Several months ago when Magda's beloved, wonderful, amazing son Chris was taken so suddenly in a car accident, that heaviness I am feeling this week revisited. I did not know Chris, but I was honored to be asked to get to know him via Magda, and to capture him in their letter of thanks to their community. Like Toni's memorial service, it was one of the most flattering and humbling moments of my life to be asked into someone's worst time. And while I know she and Mike appreciated my efforts for them, their trust in me was a truly precious gift.
Less than a week ago, Evan left this world. Not by accident, not by illness. As I wrote earlier this week, it has gutted everyone who had the joy to bask in his light. My daughters have been blindsided, as have their friends, his family, teachers, and even those who did not know him, but who know of him through his tremendous legacy of talent and friendship.
As with Meagan, I simply cannot wrap my head around where he must have been in his. And it hurts. This young man was loved beyond all reason, cherished by so very many, talented to the extreme.

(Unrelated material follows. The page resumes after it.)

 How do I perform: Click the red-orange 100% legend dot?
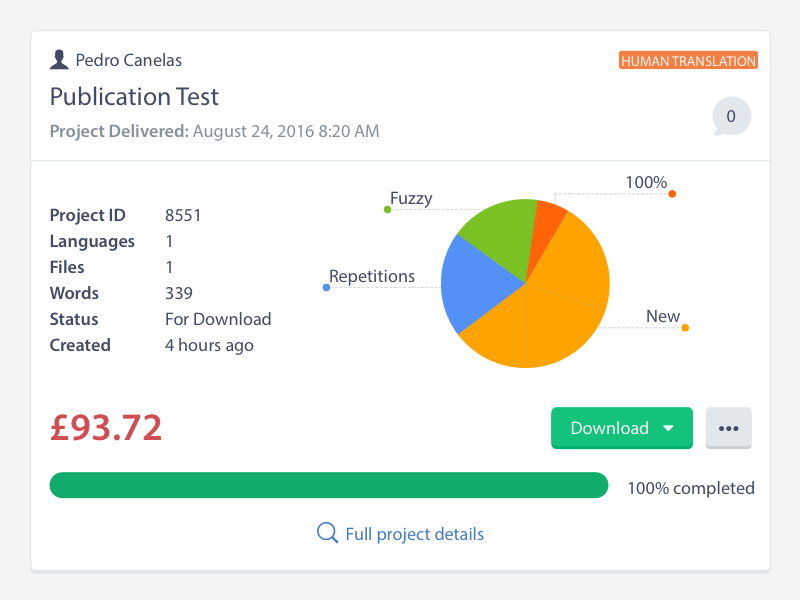pyautogui.click(x=672, y=193)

We are all left with only questions. That profound sadness. And a heaviness that makes it hard to breathe.
Again, I have been asked to put my keyboard to very special use for a portion of his funeral service for one of the speakers. And I am humbled, honored, overwhelmed. Once again I find myself somewhere I don't want to be, yet at the same time, nowhere I'd rather be.
I don't know if this rambling has much of a point other than this - life is so short, people are so complex. Love the people in your life. Fiercely. Fearlessly. Don't count on tomorrow to express yourself to them. Today is what we have. Tomorrow is not a promise, not a guarantee.
Tell them now. Tell them often. Because you never know when your touch, your words may lift someone else's hidden heaviness, or when the tomorrow will come when you, or they, have gone.